Abstract

Studies were undertaken to gain mechanistic information on lactone ring-opening polymerization reactions using porcine pancreatic lipase (PPL) as the catalyst and ε-caprolactone (ε-CL) as the monomer. Polymerizations were carried out at low water levels (0.13 mmol) and supplemented with either butanol or butylamine. Rates of monomer conversion, product molecular weight, total chain number, and chain end structure were determined by 1H NMR. In the presence of water alone, a maximum Mn of 7600 g/mol was obtained at 85% conversion, which decreased to 4200 g/mol as the reaction continued to 98% conversion. Reactions with butanol and butylamine at 100% conversion gave polymers with Mn values of 1900 and 1200 g/mol, respectively. For these three polymerizations, the total number of polymer chains increased with conversion due to a simultaneous increase in carboxylic acid chain ends. Within 4 h (∼26% monomer conversion), butylamine was completely consumed but only 37% of butanol reacted.
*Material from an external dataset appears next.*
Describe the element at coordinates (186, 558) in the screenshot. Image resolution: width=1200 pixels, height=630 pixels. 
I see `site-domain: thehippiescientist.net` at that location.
Reactions with butylamine occurred predominantly by an enzyme-mediated route to form N-butyl-6-hydroxyhexanamide. This step was rapid relative to subsequent chain growth. In addition, the living or immortal nature of the polymerizations was assessed from plots of log{[M]0/[M]t} versus time and Mn versus conversion. These results indicate that termination and chain transfer did not occur, and we described the system as providing “controlled” polymerizations. Furthermore, an expression for the rate of propagation was derived from the experimental data which is consistent with that derived from the proposed enzyme-catalyzed polymerization mechanism. The absence of termination in conjunction with the relationship between molecular weight and the total concentration of multiple initiators suggests that ε-CL polymerization by PPL catalysis shares many features of immortal polymerizations.